Saved data entries
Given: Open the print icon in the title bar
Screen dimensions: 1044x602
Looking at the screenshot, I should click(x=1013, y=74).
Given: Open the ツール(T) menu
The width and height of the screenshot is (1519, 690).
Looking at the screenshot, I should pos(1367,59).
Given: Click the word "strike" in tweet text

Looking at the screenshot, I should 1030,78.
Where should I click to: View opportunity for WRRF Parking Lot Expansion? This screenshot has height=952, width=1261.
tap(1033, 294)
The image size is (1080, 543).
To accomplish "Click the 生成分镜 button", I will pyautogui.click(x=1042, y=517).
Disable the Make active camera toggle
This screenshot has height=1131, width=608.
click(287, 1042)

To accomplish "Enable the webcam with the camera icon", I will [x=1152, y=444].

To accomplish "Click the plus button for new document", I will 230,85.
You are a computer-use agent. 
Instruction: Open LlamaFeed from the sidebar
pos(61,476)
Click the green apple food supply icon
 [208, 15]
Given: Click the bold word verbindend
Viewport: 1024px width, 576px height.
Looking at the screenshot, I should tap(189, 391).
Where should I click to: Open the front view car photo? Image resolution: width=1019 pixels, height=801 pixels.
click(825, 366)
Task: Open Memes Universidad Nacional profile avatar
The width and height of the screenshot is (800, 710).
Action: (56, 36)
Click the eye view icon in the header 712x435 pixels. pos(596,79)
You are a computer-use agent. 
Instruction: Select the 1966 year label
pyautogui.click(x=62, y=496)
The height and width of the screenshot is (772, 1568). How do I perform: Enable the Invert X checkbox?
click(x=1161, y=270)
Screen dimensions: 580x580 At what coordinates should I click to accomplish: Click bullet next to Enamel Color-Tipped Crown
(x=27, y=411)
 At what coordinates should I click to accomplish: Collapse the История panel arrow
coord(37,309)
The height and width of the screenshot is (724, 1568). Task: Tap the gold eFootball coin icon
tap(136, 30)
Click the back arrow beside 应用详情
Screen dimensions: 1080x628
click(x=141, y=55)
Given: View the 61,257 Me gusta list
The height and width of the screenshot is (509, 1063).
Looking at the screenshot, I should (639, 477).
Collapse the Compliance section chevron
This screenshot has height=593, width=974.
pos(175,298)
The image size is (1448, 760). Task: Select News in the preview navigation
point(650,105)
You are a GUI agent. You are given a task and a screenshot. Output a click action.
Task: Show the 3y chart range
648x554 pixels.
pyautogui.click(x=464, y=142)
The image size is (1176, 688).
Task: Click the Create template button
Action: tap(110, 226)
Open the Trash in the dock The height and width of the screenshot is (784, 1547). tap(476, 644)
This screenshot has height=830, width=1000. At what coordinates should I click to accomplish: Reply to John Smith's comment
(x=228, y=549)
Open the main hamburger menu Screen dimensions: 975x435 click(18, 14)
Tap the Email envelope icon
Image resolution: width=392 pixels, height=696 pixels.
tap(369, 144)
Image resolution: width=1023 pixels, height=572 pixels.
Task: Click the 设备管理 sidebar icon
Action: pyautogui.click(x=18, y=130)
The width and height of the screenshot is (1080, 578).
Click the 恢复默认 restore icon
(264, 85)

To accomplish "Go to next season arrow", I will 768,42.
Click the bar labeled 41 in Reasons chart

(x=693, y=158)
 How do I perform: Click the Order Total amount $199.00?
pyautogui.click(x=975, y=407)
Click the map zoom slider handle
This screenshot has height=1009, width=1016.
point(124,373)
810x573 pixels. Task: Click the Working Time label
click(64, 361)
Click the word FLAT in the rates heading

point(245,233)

What is needed: Copy all lines above where "camera" is present.

Exercise answer:
Disable the Make active camera toggle
To accomplish "Enable the webcam with the camera icon", I will [x=1152, y=444].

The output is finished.